▶ ACTIVITY: Using the records below, give again exactly the lines from the line that contains "Given: Open the Stereo channel mode dropdown" through the line that contains "is (1000, 775).", both ends included, and only those.

### MATERIAL TO PROCESS ###

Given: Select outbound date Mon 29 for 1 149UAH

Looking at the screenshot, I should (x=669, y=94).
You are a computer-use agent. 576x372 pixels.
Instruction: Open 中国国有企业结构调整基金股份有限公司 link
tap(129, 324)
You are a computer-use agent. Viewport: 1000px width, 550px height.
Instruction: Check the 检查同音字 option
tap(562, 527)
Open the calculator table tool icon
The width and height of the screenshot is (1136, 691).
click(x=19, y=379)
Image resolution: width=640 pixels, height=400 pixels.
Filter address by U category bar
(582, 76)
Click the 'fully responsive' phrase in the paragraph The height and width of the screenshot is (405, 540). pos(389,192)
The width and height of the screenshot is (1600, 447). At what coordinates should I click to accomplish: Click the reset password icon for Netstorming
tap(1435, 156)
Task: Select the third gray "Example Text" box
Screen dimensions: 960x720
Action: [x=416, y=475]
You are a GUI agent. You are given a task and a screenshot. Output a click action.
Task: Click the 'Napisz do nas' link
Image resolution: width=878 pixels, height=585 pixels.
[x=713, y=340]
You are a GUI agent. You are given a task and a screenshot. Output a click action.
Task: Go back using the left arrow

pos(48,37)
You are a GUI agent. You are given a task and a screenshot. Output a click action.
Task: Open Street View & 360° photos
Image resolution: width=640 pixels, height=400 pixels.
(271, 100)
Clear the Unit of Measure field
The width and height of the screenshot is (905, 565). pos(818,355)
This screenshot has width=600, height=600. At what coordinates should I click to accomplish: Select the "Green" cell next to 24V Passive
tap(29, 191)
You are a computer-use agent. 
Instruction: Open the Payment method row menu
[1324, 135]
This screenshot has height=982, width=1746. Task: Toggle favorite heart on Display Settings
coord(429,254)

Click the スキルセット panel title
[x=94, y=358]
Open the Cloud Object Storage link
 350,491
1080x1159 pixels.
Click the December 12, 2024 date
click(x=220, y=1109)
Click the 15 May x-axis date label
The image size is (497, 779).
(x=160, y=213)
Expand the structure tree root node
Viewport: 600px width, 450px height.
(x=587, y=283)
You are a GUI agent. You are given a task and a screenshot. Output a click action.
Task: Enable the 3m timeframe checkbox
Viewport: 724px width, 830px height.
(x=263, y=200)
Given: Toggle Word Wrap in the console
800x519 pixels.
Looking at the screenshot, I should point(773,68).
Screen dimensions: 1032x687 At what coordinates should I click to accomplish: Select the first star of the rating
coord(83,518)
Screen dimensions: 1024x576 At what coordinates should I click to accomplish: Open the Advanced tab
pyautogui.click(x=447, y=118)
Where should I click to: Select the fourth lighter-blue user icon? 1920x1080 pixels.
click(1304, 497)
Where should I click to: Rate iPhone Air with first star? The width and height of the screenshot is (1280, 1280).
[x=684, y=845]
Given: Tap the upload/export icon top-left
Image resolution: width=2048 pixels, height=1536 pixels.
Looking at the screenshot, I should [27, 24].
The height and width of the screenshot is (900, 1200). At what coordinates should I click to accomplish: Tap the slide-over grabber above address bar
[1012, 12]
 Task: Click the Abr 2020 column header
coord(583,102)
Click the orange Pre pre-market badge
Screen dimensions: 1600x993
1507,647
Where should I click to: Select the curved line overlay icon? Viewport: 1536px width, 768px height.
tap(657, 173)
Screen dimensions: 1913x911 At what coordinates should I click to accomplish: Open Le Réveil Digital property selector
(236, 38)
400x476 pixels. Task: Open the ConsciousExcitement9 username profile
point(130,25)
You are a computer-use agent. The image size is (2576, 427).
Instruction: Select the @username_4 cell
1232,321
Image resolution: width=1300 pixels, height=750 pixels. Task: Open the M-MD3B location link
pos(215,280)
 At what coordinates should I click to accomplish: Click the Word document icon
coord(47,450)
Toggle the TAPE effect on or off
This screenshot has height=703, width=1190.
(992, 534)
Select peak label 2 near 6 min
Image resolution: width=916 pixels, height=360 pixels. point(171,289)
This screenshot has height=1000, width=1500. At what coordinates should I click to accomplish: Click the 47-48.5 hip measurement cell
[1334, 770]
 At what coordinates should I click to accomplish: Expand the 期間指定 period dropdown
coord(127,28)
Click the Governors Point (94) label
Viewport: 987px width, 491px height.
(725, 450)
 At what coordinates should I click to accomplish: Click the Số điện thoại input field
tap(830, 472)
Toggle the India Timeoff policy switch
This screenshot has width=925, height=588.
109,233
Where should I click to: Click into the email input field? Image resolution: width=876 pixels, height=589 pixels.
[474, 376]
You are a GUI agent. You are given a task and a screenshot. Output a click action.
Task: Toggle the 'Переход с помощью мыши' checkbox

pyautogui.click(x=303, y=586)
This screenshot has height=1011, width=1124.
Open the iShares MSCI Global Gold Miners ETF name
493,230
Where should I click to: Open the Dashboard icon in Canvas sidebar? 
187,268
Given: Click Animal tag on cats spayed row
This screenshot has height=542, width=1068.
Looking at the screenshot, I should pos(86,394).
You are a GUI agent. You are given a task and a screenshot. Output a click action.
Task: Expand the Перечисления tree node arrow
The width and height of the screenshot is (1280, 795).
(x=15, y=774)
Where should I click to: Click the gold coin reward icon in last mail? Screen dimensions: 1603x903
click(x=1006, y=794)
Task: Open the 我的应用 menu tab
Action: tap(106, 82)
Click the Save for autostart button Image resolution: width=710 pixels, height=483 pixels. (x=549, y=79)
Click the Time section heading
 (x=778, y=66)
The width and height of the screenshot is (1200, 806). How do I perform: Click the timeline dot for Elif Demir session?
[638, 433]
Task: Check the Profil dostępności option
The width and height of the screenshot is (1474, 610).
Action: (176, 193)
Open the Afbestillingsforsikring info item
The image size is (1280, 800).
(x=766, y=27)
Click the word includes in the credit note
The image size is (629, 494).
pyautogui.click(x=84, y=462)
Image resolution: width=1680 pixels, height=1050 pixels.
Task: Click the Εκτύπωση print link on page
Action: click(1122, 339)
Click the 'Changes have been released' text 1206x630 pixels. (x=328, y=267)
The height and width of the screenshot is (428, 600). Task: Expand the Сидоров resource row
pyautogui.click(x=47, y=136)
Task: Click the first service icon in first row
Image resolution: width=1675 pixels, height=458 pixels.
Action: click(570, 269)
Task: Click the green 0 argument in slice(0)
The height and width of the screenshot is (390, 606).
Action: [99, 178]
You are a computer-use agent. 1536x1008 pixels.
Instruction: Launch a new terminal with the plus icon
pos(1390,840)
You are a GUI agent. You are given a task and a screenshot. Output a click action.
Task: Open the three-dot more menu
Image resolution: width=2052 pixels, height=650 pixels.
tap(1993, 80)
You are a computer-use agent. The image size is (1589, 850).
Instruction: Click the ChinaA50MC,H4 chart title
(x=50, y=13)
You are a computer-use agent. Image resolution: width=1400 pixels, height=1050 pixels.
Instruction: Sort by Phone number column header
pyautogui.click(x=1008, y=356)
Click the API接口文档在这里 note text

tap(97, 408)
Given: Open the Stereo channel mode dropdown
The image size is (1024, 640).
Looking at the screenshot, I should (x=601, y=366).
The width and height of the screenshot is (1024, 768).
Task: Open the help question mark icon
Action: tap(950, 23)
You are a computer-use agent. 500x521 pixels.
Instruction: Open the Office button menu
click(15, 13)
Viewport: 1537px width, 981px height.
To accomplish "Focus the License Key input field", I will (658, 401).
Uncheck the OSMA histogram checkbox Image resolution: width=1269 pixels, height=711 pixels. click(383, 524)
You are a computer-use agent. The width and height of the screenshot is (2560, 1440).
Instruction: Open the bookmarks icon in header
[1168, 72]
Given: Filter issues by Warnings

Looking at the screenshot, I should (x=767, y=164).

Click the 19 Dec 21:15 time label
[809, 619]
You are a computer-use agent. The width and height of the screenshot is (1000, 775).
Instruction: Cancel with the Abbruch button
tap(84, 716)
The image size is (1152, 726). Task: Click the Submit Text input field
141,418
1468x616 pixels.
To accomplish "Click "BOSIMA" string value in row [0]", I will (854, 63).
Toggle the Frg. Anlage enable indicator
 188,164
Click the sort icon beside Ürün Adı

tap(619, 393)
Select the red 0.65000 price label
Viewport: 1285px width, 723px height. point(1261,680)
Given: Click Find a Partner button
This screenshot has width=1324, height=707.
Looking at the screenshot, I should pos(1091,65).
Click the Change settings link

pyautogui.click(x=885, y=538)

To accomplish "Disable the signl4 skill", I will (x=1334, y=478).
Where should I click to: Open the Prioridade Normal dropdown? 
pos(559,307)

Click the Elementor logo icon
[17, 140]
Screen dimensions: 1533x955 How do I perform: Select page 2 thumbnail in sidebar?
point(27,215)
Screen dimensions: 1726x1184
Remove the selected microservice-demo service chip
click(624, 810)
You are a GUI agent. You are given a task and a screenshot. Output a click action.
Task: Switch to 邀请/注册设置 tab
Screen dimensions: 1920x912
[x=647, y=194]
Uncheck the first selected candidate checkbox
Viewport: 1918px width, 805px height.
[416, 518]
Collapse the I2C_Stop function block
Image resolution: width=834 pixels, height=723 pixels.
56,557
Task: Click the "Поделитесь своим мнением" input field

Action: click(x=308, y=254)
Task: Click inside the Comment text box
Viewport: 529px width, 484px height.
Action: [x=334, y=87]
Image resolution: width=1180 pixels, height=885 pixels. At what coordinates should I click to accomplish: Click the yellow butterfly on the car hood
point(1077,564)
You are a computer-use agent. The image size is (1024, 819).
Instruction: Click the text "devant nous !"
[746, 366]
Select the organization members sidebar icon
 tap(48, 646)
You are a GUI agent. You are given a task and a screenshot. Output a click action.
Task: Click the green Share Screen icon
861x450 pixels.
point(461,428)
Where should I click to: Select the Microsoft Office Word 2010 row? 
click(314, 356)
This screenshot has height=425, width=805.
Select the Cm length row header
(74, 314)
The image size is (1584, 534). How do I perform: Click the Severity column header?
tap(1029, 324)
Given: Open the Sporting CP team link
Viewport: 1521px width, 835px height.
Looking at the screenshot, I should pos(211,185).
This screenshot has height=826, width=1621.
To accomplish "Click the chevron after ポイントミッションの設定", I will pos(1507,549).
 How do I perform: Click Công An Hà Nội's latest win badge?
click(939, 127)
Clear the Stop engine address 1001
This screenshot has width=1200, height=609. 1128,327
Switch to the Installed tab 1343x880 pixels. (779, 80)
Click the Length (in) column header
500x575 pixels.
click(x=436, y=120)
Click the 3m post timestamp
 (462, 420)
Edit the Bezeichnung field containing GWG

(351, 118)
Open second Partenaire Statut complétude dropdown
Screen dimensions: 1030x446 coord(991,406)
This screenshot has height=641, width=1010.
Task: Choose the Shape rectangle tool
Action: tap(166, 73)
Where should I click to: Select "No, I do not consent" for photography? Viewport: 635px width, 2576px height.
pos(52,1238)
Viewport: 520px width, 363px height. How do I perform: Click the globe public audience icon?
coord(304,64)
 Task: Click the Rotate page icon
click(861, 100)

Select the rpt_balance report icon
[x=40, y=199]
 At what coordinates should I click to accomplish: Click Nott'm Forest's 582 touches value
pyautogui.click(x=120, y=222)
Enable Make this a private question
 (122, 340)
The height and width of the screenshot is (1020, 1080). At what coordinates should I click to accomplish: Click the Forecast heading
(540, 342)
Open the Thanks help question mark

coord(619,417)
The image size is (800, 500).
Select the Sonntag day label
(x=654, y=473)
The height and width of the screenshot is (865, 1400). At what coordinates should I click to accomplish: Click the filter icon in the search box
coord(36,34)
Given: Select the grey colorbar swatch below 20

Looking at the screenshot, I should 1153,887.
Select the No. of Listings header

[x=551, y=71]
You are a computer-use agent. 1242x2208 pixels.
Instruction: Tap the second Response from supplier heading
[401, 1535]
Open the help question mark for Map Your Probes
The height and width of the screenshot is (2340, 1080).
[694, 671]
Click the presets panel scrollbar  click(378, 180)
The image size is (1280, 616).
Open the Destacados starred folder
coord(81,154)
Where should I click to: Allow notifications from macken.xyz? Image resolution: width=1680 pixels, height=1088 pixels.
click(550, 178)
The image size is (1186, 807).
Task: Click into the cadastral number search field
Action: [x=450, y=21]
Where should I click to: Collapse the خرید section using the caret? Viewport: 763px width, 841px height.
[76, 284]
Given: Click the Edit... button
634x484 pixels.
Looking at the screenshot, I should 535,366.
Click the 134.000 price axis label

###

▶ RESPONSE AREA:
Given: Open the Stereo channel mode dropdown
The image size is (1024, 640).
Looking at the screenshot, I should (x=601, y=366).
The width and height of the screenshot is (1024, 768).
Task: Open the help question mark icon
Action: tap(950, 23)
You are a computer-use agent. 500x521 pixels.
Instruction: Open the Office button menu
click(15, 13)
Viewport: 1537px width, 981px height.
To accomplish "Focus the License Key input field", I will (658, 401).
Uncheck the OSMA histogram checkbox Image resolution: width=1269 pixels, height=711 pixels. click(383, 524)
You are a computer-use agent. The width and height of the screenshot is (2560, 1440).
Instruction: Open the bookmarks icon in header
[1168, 72]
Given: Filter issues by Warnings

Looking at the screenshot, I should (x=767, y=164).

Click the 19 Dec 21:15 time label
[809, 619]
You are a computer-use agent. The width and height of the screenshot is (1000, 775).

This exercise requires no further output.